ACTION ITEM:
Using the records below, filter out every line that lacks "will" and copy the rest.

MATERIAL FOR THIS EXERCISE:
++++++++++

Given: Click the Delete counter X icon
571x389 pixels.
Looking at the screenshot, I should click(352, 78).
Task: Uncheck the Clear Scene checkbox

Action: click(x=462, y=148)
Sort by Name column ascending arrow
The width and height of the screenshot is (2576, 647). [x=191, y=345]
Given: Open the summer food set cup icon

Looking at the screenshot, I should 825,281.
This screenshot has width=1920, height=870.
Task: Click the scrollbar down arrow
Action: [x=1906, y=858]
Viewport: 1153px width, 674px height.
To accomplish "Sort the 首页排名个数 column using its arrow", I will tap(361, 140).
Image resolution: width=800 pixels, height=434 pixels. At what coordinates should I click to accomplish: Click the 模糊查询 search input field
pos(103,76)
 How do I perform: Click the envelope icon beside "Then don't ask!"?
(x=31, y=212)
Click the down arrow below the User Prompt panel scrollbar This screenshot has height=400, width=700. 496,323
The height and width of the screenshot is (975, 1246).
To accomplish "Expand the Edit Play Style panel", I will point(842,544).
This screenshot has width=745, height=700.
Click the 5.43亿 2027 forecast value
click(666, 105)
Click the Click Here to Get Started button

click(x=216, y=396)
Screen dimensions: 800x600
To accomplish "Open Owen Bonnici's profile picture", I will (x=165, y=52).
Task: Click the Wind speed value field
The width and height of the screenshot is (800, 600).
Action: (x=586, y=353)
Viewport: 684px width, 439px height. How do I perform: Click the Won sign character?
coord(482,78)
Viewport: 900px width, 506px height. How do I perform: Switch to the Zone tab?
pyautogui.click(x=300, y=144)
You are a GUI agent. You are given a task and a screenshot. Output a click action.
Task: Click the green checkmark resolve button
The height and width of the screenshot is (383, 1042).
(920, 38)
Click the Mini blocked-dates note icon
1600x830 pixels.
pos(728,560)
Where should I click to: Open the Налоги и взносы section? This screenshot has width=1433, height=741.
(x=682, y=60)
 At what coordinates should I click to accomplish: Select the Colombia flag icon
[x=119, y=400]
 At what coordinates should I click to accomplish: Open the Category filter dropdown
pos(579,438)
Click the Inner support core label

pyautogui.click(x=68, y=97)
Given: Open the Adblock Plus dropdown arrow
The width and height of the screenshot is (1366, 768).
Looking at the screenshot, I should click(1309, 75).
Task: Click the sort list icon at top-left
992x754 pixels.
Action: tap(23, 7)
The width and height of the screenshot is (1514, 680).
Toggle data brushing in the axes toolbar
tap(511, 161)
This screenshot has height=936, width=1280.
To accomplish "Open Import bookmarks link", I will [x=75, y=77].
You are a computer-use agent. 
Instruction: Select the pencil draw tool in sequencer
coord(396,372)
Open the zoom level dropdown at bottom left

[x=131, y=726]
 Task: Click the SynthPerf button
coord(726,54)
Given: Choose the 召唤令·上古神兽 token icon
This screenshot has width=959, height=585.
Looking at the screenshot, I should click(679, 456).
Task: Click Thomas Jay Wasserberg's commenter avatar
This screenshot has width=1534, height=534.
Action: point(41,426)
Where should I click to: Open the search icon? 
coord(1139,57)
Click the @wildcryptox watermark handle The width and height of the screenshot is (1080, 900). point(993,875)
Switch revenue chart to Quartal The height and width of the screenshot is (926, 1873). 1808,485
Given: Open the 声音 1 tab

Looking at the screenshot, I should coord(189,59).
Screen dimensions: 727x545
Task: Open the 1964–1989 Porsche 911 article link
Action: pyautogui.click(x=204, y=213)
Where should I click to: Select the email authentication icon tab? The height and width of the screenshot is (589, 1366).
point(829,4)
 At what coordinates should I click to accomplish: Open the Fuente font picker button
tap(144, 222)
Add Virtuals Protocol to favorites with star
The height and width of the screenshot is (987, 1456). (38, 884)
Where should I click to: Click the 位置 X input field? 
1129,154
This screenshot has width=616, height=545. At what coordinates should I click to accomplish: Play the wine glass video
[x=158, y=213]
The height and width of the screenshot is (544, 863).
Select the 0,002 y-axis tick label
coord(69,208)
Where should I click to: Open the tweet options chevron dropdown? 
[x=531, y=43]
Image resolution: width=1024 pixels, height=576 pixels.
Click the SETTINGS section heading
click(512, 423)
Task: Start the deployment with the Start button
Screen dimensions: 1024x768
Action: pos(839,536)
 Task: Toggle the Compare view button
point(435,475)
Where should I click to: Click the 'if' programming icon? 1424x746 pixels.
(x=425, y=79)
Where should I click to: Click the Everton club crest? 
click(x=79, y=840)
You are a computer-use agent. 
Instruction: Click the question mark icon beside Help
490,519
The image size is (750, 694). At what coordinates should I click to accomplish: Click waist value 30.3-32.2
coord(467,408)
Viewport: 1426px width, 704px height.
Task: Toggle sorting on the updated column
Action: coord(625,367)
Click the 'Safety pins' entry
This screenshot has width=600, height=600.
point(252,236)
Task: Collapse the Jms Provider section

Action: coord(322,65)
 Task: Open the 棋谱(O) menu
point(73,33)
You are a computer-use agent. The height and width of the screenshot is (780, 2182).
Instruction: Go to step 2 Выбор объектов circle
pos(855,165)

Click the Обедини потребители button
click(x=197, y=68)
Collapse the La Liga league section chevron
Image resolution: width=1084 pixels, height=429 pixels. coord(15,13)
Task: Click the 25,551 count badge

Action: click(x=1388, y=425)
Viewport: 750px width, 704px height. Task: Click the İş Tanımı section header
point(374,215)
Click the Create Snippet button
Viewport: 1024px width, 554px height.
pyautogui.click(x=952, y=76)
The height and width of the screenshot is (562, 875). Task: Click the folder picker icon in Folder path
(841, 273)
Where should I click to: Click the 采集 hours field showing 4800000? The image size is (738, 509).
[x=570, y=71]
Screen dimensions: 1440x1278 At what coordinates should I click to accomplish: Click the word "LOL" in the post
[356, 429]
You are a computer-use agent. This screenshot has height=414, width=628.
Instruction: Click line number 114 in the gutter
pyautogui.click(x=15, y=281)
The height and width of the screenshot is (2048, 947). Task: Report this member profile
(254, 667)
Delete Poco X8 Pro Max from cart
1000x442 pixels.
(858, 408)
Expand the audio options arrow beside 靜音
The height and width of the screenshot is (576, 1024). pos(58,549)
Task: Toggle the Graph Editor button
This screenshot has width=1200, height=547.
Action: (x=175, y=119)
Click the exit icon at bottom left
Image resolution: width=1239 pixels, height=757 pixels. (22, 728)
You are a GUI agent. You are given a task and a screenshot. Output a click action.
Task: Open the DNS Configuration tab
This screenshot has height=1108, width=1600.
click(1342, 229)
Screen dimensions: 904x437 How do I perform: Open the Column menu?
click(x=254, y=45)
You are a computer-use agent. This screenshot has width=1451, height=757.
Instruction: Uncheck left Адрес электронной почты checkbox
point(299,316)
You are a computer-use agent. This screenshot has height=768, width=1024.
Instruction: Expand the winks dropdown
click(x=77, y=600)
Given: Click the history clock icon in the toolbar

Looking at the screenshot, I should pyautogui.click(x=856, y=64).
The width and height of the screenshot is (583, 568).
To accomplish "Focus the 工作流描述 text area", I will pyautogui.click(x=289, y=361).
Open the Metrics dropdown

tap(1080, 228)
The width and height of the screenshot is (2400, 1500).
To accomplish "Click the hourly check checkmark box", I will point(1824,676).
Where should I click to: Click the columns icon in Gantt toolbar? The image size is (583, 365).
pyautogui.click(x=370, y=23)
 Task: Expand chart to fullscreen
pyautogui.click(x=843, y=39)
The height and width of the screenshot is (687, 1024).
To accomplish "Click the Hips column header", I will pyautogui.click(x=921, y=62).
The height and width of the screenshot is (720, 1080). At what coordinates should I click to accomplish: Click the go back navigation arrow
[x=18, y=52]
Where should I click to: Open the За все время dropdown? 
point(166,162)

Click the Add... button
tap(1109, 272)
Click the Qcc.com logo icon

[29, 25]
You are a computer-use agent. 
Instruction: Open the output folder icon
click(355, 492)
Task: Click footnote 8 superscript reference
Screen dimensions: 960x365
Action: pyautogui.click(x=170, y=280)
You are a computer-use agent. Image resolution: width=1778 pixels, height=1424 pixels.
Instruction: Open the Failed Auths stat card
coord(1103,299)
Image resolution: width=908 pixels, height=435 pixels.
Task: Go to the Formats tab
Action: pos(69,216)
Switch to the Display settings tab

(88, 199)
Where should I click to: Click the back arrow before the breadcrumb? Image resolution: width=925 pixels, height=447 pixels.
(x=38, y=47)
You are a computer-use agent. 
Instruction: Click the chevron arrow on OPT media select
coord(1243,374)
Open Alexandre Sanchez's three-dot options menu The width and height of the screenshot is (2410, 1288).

++++++++++

EXPECTED ANSWER:
To accomplish "Sort the 首页排名个数 column using its arrow", I will tap(361, 140).
To accomplish "Expand the Edit Play Style panel", I will point(842,544).
To accomplish "Open Owen Bonnici's profile picture", I will (x=165, y=52).
To accomplish "Open Import bookmarks link", I will [x=75, y=77].
To accomplish "Focus the 工作流描述 text area", I will pyautogui.click(x=289, y=361).
To accomplish "Click the hourly check checkmark box", I will point(1824,676).
To accomplish "Click the Hips column header", I will pyautogui.click(x=921, y=62).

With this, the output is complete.